It was at the age of thirteen and a half, in the summer of 1425, that Joan first became conscious her “voices” or her “counsel.” It was at first a voice, as if someone had spoken quite close to her, but it seems also clear that a blaze of light accompanied it, and that later on she clearly discerned in some way the appearance of those who spoke to her, recognizing them individually as St. Michael (who was accompanied by other angels), St. Margaret, St. Catherine, and others. Joan was always reluctant to speak of her voices. She said nothing about them to her confessor, and constantly refused, at her trial, to be inveigled into descriptions of the appearance of the saints and to explain how she recognized them. None the less, she told her judges: “I saw them with these very eyes, as well as I see you.”
In the preface to Bernard Shaw’s play, saint Joan (page 13 14, Penguin Edition) he says of her voices:
Joan’s voices and visions have played many tricks with her reputation. They have been held to prove that she was mad, a liar and impostor, a sorceress (she was burned for this), and finally a saint. They do not prove any of these things; but the variety of the conclusions reached show how little our matter of fact historians know about other people’s minds, or even about their own. There are people in the world whose imagination is so vivid that when they have an idea it comes to them as audible voice, sometimes uttered by a visual figure …
The inspirations and intuitions and unconsciously reasoned conclusions of genius sometimes assume similar illusions. Socrates, Luther, Swedenbourg, Blake saw visions and heard voices just as Saint Francis and saint Joan did…. On the subject of the eleventh horn of the beast seen by the prophet Daniel he was more fantastic than Joan …

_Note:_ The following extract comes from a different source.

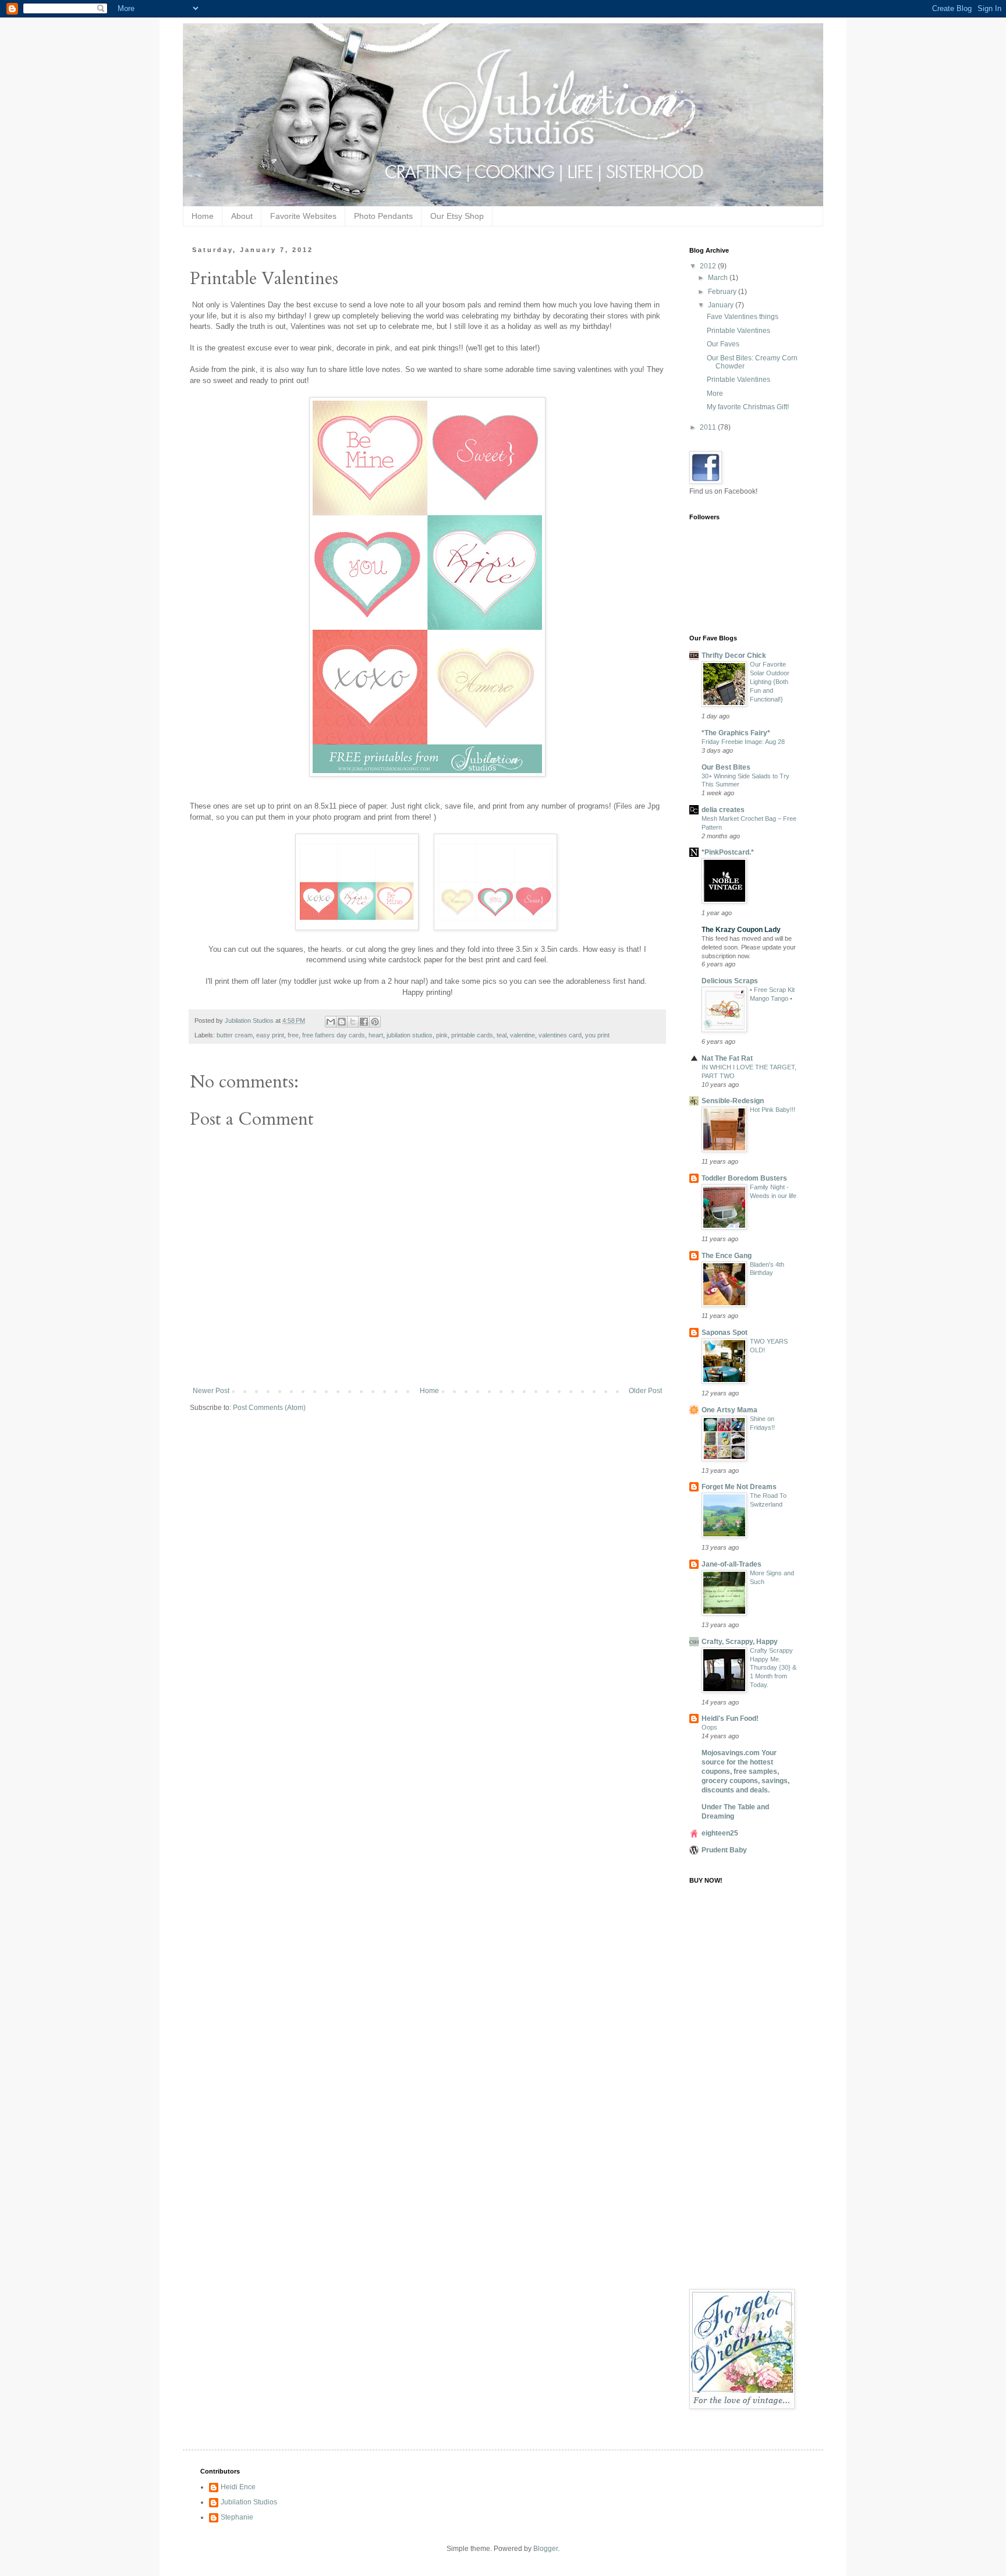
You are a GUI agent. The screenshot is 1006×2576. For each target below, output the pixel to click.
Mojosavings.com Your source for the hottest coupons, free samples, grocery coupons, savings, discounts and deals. (745, 1771)
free (293, 1035)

Her policy was also quite sound: nobody disputes that the relief of Orleans, followed by the coronation at Rheims of the Dauphin as a counterblow to the suspicions then current of his legitimacy and consequently of his title, were military and political masterpieces that saved France. They might have been planned by Napoleon or any other illusion proof genius. They came to Joan as an instruction from her Counsel, as she called her visionary saints; but she was none the less an able leader of men for imagining her ideas in this way.